The siren in my head begins to sound loudly. Ben is actually my type. He’s friendly. Charming. Social. This is the guy I should want to date—or take a wild risk on.
Not Dalton.
So why don’t I feel anything? Where are the sparks? The heated looks?
He has a nice smile, but it doesn’t send butterflies through me when he flashes it. I try to picture him naked, but all I see is Dalton’s face with a smug, arrogant expression as if he’s deliberately stopping me from being able to want another man.
I should take Ben up on the offer just to prove to myself—and to Dalton—that I’m looking for more than lust. Shared interests matter.
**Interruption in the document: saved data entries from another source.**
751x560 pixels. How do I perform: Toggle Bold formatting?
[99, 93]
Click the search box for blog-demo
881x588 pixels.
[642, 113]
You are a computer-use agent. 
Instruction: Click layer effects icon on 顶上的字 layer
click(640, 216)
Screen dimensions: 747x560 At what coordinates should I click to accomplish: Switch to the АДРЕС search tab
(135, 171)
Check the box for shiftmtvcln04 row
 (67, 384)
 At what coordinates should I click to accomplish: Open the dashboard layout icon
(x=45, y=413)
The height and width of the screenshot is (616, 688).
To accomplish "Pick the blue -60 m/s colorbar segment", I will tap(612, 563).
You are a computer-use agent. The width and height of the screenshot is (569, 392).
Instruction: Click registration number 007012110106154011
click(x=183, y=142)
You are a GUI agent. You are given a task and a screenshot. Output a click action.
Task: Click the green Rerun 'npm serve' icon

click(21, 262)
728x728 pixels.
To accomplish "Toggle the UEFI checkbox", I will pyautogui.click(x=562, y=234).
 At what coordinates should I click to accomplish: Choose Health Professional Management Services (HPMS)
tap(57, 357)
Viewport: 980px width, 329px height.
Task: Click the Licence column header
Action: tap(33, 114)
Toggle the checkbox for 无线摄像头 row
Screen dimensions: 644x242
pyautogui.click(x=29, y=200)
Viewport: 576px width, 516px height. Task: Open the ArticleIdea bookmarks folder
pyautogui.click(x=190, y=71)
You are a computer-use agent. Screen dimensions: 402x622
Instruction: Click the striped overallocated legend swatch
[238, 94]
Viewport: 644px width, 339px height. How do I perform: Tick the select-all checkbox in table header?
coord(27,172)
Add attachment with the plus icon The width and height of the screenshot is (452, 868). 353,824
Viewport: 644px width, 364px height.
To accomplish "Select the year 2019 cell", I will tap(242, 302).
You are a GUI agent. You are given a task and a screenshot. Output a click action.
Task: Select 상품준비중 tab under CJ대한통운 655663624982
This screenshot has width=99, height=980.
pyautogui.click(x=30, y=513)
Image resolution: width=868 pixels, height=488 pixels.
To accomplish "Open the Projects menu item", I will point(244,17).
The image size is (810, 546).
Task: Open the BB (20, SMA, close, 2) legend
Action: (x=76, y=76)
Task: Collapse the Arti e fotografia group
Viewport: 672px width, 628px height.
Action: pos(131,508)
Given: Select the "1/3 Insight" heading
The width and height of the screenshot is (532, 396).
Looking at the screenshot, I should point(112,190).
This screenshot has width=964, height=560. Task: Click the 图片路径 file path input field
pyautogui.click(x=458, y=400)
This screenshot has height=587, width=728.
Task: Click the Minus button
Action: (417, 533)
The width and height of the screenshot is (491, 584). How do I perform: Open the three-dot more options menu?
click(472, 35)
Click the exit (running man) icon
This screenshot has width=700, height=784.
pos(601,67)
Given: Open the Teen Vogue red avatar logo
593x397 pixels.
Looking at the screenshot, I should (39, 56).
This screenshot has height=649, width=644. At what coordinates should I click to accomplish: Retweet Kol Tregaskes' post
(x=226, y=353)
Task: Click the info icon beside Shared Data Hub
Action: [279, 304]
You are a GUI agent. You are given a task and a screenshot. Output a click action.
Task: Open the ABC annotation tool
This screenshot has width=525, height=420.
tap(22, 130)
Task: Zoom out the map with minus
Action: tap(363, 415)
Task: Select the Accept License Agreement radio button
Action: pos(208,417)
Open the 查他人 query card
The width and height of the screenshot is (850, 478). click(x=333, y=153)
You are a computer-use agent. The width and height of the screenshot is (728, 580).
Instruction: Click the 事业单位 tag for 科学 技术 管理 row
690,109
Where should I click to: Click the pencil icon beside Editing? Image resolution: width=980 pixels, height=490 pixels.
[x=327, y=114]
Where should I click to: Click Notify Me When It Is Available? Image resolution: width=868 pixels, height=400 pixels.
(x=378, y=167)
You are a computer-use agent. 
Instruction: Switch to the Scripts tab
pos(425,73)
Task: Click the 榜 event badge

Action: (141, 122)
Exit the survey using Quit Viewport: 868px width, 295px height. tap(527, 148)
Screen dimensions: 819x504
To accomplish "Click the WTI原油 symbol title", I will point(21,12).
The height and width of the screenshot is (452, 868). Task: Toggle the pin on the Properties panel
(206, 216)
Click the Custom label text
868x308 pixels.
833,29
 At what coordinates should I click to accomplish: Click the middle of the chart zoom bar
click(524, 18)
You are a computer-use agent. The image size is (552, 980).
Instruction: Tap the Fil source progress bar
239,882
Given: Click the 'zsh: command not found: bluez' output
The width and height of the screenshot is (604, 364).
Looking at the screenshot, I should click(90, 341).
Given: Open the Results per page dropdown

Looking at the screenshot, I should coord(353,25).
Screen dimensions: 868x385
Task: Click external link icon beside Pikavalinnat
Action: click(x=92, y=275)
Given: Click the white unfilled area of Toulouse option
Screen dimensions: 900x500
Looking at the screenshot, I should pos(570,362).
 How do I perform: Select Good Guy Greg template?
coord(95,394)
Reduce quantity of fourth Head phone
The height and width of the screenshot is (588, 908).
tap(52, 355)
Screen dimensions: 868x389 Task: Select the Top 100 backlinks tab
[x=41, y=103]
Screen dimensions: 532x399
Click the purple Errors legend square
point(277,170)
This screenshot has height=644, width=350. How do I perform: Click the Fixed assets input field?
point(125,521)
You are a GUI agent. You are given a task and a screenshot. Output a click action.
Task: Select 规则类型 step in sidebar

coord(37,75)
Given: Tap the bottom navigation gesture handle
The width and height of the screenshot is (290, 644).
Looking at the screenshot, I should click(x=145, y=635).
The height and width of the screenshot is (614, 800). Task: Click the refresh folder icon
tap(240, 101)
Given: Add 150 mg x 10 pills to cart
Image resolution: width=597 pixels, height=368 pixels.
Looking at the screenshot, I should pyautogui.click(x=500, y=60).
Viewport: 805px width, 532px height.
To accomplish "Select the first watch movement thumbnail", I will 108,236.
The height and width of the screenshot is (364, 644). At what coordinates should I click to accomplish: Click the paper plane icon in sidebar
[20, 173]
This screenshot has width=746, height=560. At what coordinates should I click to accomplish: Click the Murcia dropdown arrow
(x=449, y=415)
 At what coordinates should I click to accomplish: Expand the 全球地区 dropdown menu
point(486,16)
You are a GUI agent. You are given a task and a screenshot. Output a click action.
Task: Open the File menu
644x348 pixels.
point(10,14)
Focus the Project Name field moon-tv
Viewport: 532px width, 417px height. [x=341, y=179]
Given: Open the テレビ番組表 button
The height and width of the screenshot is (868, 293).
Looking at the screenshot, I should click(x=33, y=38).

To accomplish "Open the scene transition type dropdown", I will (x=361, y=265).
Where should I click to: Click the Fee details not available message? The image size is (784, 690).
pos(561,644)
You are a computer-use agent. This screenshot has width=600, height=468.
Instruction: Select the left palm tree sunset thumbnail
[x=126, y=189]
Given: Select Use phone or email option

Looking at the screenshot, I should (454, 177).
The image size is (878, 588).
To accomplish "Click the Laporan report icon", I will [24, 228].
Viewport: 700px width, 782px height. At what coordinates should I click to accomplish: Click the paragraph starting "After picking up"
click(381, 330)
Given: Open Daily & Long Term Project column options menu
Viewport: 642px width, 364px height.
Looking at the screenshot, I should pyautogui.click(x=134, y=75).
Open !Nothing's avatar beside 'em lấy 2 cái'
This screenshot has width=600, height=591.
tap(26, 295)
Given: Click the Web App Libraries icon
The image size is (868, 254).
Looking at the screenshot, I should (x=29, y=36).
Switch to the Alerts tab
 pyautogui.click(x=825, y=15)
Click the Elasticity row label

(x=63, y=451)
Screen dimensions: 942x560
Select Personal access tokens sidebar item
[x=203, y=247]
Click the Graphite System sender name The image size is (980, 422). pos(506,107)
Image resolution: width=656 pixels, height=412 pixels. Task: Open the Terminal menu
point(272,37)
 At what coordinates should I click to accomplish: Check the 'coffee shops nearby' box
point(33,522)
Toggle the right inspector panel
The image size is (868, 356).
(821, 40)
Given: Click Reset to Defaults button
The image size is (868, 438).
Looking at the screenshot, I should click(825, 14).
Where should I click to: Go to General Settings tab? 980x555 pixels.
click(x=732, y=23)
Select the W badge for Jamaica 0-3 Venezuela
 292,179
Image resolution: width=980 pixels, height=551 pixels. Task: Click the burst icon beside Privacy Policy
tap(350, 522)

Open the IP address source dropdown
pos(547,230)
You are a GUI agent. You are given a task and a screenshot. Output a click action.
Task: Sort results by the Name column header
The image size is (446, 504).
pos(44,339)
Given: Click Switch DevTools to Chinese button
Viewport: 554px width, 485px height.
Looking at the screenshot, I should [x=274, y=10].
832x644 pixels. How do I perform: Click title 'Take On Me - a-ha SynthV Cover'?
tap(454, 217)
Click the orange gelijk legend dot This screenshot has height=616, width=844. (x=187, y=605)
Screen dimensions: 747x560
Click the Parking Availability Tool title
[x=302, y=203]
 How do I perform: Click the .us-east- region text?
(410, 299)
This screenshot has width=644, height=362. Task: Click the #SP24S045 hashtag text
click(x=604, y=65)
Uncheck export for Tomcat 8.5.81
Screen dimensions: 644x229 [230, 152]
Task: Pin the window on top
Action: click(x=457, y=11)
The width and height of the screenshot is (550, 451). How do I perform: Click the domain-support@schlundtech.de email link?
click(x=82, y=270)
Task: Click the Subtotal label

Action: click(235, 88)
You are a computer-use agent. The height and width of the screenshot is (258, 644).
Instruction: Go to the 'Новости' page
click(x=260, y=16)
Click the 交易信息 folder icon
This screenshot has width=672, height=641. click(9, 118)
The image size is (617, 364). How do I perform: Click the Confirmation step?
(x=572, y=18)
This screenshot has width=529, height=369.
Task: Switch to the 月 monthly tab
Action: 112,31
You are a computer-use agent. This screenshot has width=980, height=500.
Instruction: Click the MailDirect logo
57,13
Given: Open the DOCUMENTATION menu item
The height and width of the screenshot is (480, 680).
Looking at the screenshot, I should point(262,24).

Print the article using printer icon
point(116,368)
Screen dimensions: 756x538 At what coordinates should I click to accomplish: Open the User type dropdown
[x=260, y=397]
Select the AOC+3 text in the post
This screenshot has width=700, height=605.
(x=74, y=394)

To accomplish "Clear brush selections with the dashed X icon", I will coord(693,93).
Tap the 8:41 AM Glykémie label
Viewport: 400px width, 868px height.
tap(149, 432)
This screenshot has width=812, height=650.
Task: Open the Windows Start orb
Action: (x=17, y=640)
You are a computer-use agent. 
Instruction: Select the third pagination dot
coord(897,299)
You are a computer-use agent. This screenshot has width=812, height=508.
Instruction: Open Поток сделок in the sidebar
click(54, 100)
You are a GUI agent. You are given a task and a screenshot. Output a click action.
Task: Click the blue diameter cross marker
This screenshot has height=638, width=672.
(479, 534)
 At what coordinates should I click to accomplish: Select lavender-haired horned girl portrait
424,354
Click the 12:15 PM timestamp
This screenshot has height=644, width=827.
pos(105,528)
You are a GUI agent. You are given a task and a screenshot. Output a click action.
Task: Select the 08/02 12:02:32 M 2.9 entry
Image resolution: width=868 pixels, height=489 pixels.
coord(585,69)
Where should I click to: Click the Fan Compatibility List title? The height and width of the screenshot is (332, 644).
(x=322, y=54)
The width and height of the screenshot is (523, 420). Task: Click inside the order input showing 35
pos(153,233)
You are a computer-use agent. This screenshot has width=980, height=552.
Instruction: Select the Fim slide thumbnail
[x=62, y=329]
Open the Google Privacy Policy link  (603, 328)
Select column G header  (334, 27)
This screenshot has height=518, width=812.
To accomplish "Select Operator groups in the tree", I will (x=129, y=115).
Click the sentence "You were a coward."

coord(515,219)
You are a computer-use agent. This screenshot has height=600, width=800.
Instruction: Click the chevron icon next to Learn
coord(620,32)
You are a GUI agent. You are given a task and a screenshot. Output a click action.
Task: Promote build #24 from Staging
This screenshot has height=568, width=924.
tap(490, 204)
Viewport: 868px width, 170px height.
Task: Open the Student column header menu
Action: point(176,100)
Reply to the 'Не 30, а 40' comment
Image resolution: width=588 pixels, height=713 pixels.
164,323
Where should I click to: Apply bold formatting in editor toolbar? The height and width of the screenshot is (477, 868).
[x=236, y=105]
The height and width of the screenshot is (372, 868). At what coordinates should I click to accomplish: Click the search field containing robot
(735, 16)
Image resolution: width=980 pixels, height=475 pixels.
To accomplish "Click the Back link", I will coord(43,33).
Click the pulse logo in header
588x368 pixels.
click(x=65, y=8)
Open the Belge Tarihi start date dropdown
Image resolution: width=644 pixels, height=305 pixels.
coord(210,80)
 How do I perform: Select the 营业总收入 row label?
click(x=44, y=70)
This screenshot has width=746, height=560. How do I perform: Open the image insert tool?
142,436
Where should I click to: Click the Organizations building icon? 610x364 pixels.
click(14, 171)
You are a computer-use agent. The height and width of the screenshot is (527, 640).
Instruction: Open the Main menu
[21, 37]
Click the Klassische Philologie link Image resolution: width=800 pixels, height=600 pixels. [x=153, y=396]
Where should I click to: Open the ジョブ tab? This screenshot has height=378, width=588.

Kindness matters.
Sadly, neither makes me wonder how Ben kisses.
Which is probably for the best. It’d be best if I write off men in general for a while. “I’m heading back to my place now before they change my key card again and lock me out. Thanks though.”
“Oh, you think I was asking you out,” Ben says, waving his hands. “I really was going to grab a cup. I hope I didn’t make things weird.”
No, I did. “Of course you didn’t,” I say gently. “See you around.”
He gracefully moves on to the next section of the market, and I breathe a sigh of relief. I try to center myself with some steady breathing and a few meditation techniques. It’s all about opening my mind, focusing on something that brings me joy. Peace. Pleasure . . . Pleasure?
My mind goes fuzzy, and there’s Dalton’s big fat face again—grinning like this is a game and he just won the first round. And I know right then—I’m in trouble.